Seven Psychopaths is another one of those movies where lots of characters talk too much.
And that’s a good thing.
Martin McDonagh’s film tells the whacked-out story of Marty (Colin Farrell), a Los Angeles screenwriter, and his buddy Billy (Sam Rockwell), a dog “borrower” (he takes the mutts, then returns them days later so he can collect the reward), who cross paths with a mobster (Woody Harrelson) when Billy dognaps his pooch.
But it’s not so much about the story as much as it is about letting a quirky cast spout the kind of dialogue you typically only hear in Tarantino films.
This cool neo-noir, which gets its title from the film Marty is writing, begins with a scene where two hit men (played by Michael Stuhlbarg and Michael Pitt) are discussing shooting people in the eye and killing women, among other topics, in a completely oblivious, matter-of-fact way.

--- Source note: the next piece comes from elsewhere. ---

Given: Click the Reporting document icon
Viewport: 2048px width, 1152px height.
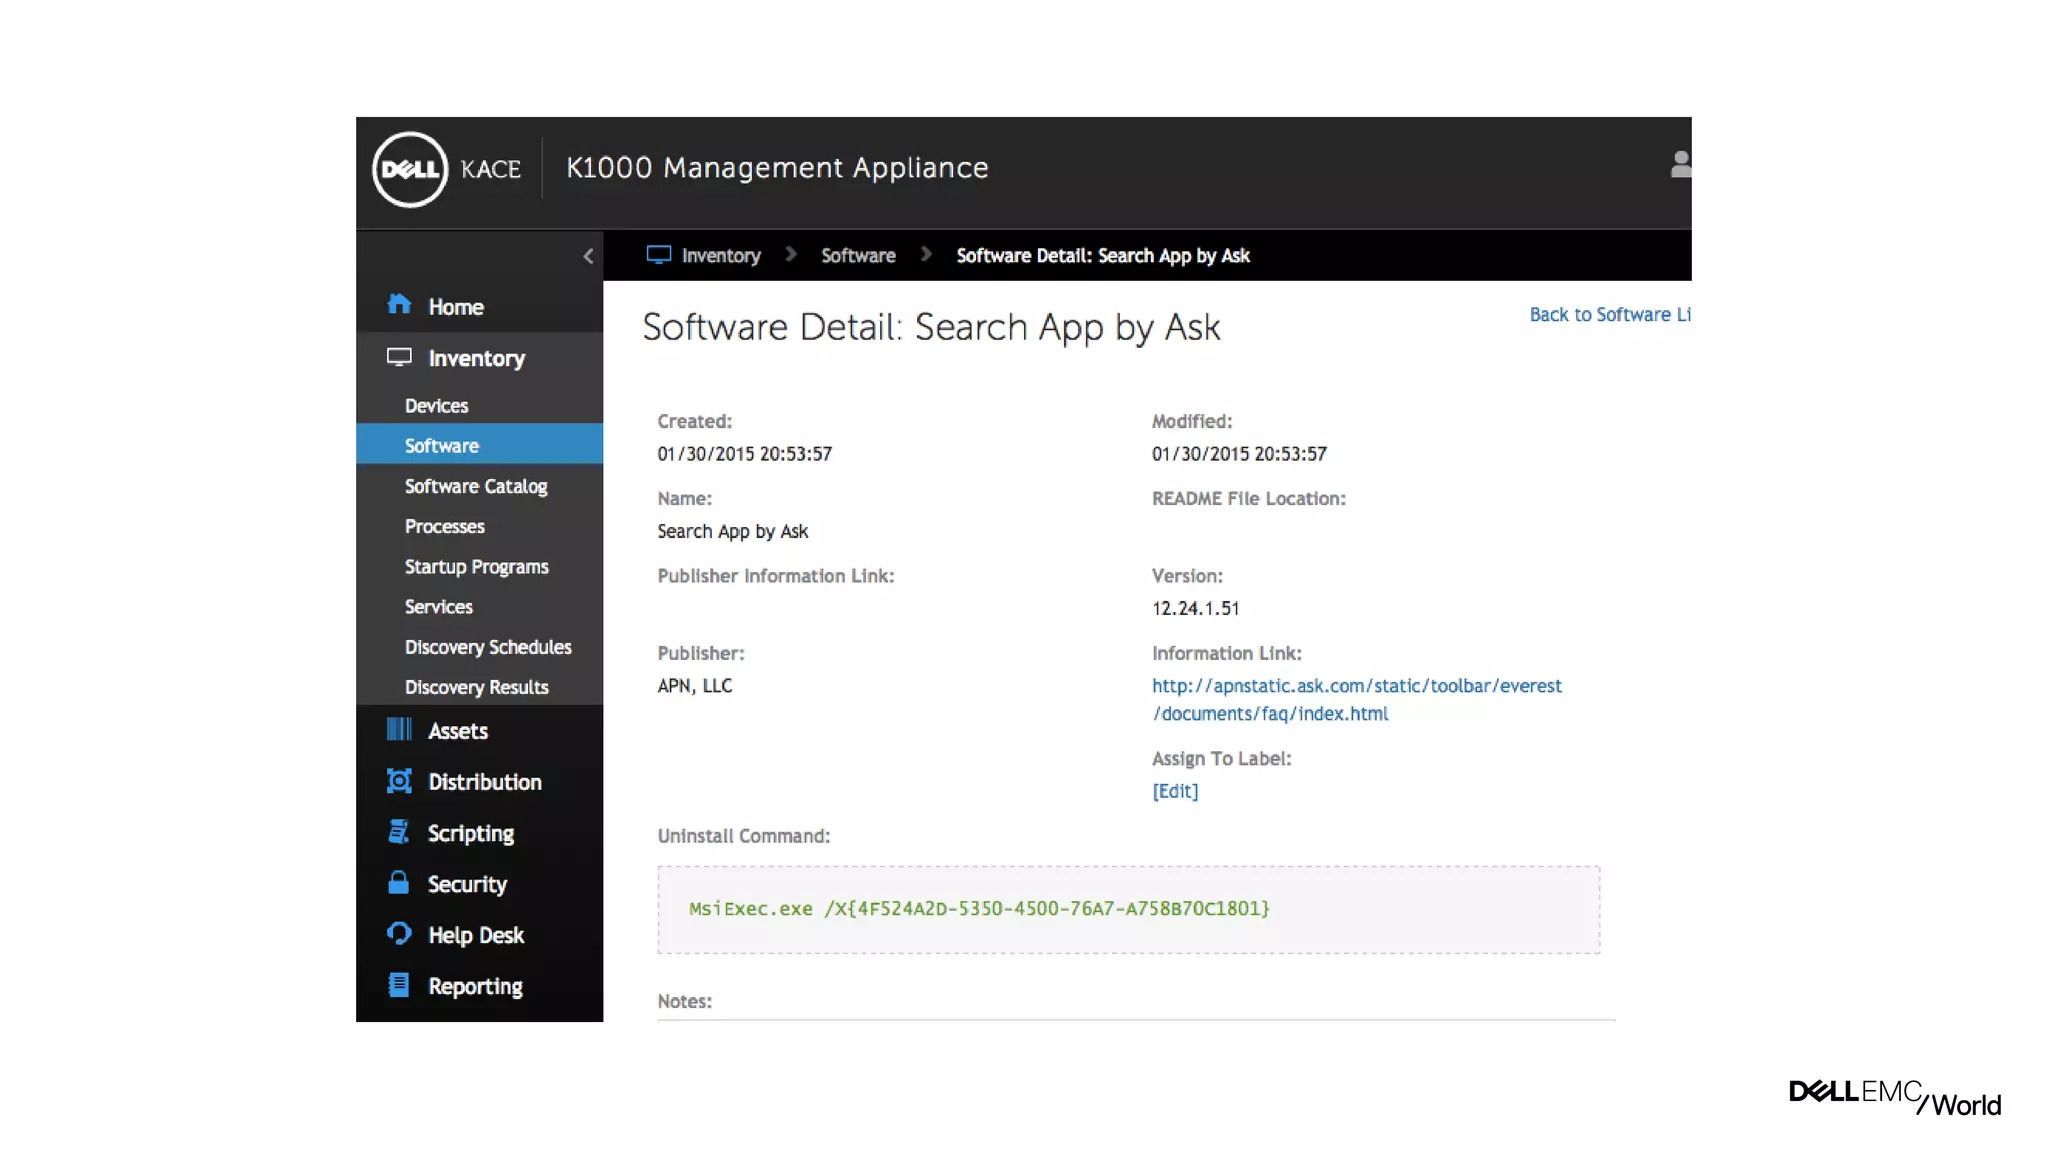Looking at the screenshot, I should [399, 985].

These guys are standing there right in broad daylight, with their own guns, just talking away, and they get taken out from behind by the first of the seven titular psychos — and he’s wearing a mask! It’s a ridiculous scene, comedy punctuated by violence, and it’s an effective introduction to the type of offbeat sensibility McDonagh has.

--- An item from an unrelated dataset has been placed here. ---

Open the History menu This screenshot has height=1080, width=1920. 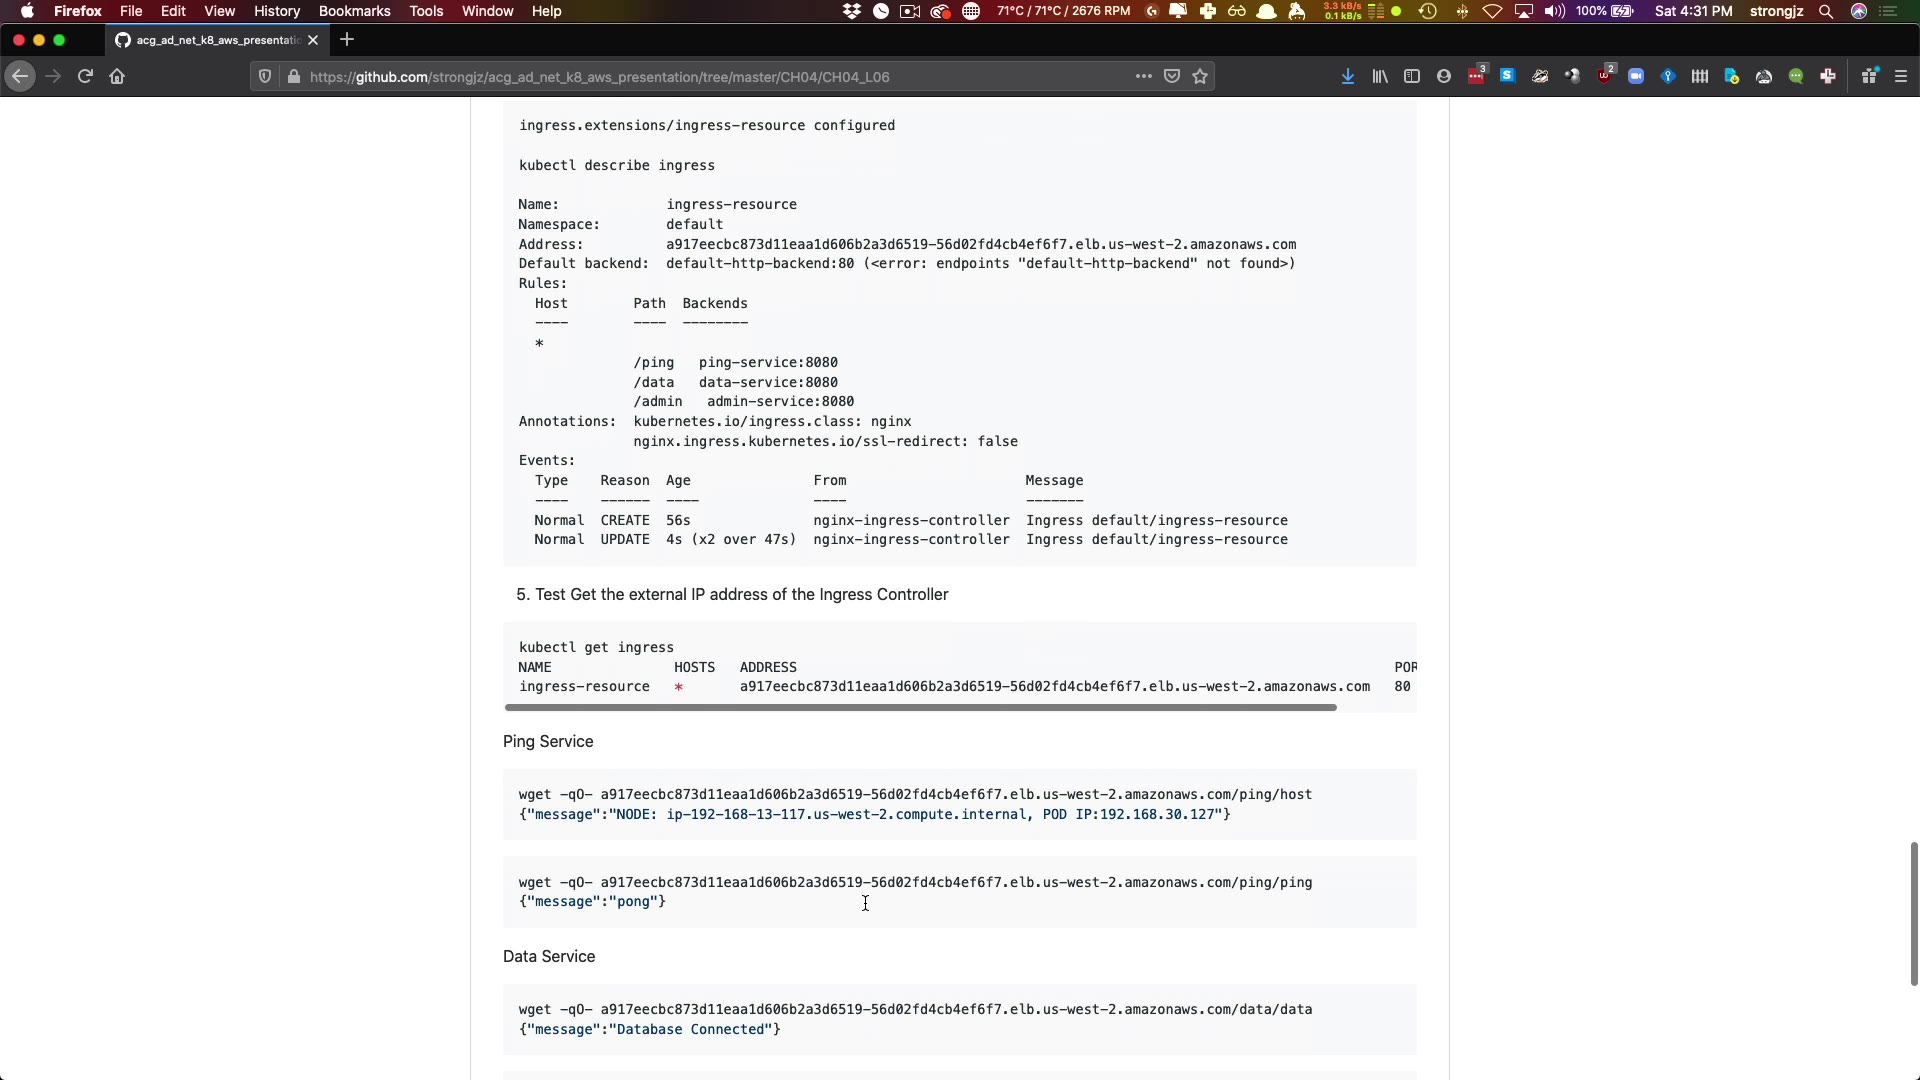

Seven Psychopaths goes back and forth between the film’s reality and the stories of psychos and killers Marty is incorporating into his screenplay (including one where Harry Dean Stanton plays a killer Quaker). In another film, the whole thing might be one of those tall tales, but Seven Psychopaths isn’t that predictable. Instead, the story is amped up by Billy, an aspiring writer/actor who thinks he’s part of a movie, and has planned the dognapping to end a certain way. (In the desert, natch.) And it just gets crazier and crazier.

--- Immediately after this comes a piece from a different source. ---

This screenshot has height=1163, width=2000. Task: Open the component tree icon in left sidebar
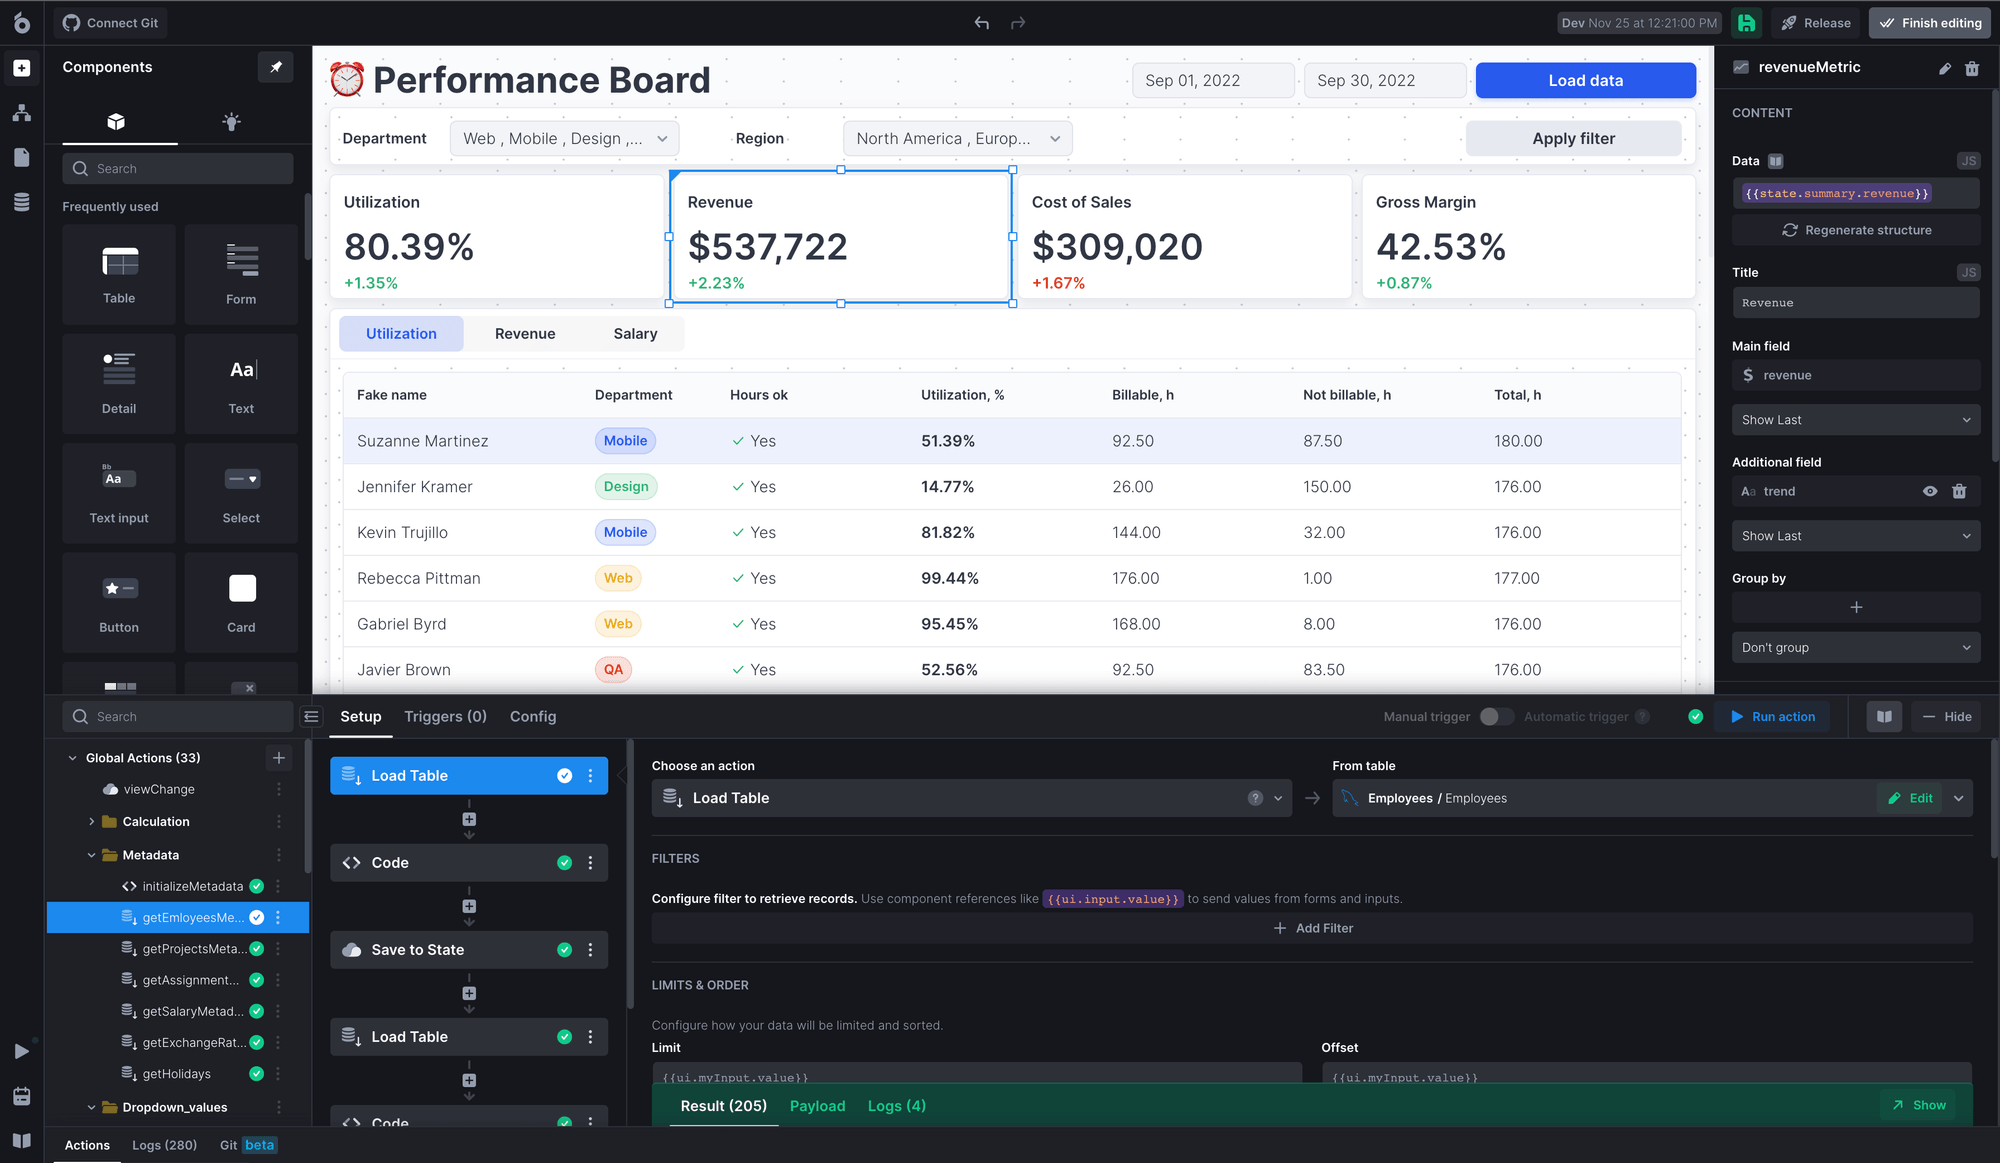(x=22, y=113)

Just go along for the ride.
McDonagh sets up the scenarios and lets his cast do the rest, and they all deliver note-perfect performances. Farrell holds down the serious center of the film, letting folks like Tom Waits and Rockwell be their amusingly whacked-out selves. Sure, Christopher Walken goes a little into self-parody, but his unique way of reading a line is always fun to watch.
There’s a truly balls-out potential climax set in a cemetery that involves aspects of horror and gangster movies to an excessive degree, and that’s good for a few laughs. (Watching Walken in particular is a hoot.) But McDonagh’s created something self-referential enough that it knows not to descend into such cheesy action for real.
Instead, this delightfully off-kilter film keeps us guessing and laughing, never taking a predictable path. For that reason among others, I’m giving Seven Psychopaths a B+.